Imagine that cable TV (CT) service will be set up on one large university campus. The graph in Figure 2.12 shows the possible links that might be included in the CT network, with each edge showing the cost in hundreds of thousands of dollars to create that particular link. To send video between two locations, a direct cable link is not necessary because it is possible to send a video indirectly via another site. Thus, in Figure 2.12, sending a video from A to C could be achieved by sending the video from A to B, from B to E, and from E to C, provided the links AB, BE, and EC are part of the network. We assume that the cost of relaying a video, compared with the cost of the direct communication link, is so small that we can neglect this amount. The problem that concerns us, therefore, is to provide service between any pair of locations in a way that minimizes the total cost of the links.

When students are given access to local cable TV networks, minimizing the cost of creating such networks might involve the techniques of finding a minimum-cost spanning tree.

Figure 2.12: Figure 2.12 Costs of installing cable service among five locations.

Our first guess at a solution is to put in the cheapest possible links between locations first, until all sites could send video to any other site. Such an approach is analogous to the sorted-edges method that was used to study the traveling salesman problem. in our example, if the cheapest links are added until all locations are joined, we obtain the connections shown in Figure 2.13a.

Figure 2.13: Figure 2.13 (a) Sites are linked in order of increasing cost until all locations are connected. (b) Circuit in part (a) highlighted. (c) Most expensive link in circuit in part (a) deleted. (d) Highlighted edges show, as a subgraph of the original graph, those links connecting the locations with minimum cost, obtained using Kruskal’s algorithm. The numbers show the order in which Kruskal’s algorithm selects the edges.

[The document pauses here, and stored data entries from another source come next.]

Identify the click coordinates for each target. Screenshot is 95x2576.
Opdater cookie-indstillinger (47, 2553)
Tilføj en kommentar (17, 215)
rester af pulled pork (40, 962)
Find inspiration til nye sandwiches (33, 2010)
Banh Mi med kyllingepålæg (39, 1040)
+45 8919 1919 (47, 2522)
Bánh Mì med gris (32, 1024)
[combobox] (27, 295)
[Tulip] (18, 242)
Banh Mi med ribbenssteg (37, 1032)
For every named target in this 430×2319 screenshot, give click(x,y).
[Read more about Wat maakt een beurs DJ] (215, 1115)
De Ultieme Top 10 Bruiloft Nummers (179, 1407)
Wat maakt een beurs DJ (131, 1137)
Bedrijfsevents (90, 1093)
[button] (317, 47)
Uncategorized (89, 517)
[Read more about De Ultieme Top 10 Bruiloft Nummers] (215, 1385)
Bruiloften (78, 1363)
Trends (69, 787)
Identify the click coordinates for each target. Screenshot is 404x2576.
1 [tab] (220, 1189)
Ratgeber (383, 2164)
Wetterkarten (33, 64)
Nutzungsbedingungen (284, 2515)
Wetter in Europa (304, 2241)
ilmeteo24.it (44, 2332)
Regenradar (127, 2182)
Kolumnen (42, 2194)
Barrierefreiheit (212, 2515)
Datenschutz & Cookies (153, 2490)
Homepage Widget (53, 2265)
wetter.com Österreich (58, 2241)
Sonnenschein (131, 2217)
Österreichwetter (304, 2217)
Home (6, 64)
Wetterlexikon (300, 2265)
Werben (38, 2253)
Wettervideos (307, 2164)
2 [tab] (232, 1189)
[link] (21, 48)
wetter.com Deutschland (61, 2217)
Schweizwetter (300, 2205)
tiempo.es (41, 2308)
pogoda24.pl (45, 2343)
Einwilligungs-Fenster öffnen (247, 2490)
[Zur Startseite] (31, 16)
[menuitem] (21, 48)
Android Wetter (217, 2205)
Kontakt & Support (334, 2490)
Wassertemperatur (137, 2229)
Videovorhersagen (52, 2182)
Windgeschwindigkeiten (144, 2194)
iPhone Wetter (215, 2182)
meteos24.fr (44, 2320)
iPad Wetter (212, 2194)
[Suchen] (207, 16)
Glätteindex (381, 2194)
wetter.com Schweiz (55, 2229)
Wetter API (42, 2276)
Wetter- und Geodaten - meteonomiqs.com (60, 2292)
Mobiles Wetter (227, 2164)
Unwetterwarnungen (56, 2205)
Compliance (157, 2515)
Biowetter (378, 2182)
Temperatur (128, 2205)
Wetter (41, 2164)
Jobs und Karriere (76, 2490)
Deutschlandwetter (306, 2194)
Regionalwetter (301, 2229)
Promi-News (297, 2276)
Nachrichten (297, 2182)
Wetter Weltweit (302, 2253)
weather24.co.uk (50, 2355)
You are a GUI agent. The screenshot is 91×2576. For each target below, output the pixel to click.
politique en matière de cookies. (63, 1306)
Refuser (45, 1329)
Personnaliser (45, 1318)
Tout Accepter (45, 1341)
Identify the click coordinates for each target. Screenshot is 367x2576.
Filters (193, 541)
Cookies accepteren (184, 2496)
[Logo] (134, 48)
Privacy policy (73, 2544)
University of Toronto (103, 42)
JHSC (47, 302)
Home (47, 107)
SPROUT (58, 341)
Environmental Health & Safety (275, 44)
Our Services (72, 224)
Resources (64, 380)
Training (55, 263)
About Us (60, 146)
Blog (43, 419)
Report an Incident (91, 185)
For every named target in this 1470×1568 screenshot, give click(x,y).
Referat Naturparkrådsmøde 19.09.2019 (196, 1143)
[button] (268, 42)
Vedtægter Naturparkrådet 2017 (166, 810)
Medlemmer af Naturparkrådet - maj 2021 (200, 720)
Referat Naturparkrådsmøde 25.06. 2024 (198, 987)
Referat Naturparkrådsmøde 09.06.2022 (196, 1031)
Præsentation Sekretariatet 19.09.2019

The links were added in the order ED,AD,AE,AB,DC. However, because this graph contains the circuit ADEA (wiggly edges in Figure 2.13b), it has redundant edges: We can still send videos between any pair of sites using relays after omitting the most expensive edge in the circuit—AE. After an edge of a circuit is deleted, a video can still be relayed among the sites of the circuit by sending signals the long way around. After AE is deleted, videos going from A to E can be sent via D (Figure 2.13c). These ideas constitute a procedure developed by Joseph Kruskal (1928-2010) in 1956.

Kruskal’s Algorithm PROCEDURE

Kruskal’s algorithm: Add links in order of cheapest cost so that no circuits form and so that every vertex belongs to some link added (Figure 2.13d).

In Kruskal’s procedure, as in the sorted-edges method for the TSP, the edges that are added need not be connected to each other until the end. A subgraph formed in this way is a tree; that is, it consists of one piece and contains no circuits. it also includes all the vertices of the original graph. A subgraph that is a tree and that contains all the vertices of the original graph is called a spanning tree of the original graph.

To understand these concepts better, consider the graph G in Figure 2.14a. The wiggly edges in Figure 2.14b constitute a subgraph of G that is a tree (because it is connected and has no circuit), but this tree is not a spanning tree of G because the vertices D and E are not included. On the other hand, the wiggly edges in Figure 2.14c and 2.14d show subgraphs of G that include all the vertices of G but are not trees because the first is not connected and the second contains a circuit. Figure 2.14e shows a spanning tree of G; the wiggly edges are connected and contain no circuit, and every vertex of the original graph is an endpoint of some wiggly edge.

Figure 2.14: Figure 2.14 (a) A graph to help illustrate the concept of a spanning tree. (b) The wiggly edges are a tree, but not a spanning tree, because vertices D and E are not part of the tree. (c) The wiggly edges are not a tree because they are not connected. All of the vertices of the graph are, however, endpoints of wiggly edges. (d) The wiggly edges are not a tree, because they contain the edges of the circuit BDCAB. All the vertices of the graph are, however, endpoints of wiggly edges. (e) The wiggly edges form a tree and include all of the vertices of the graph as endpoints of wiggly edges. Thus, the wiggly edges are a spanning tree.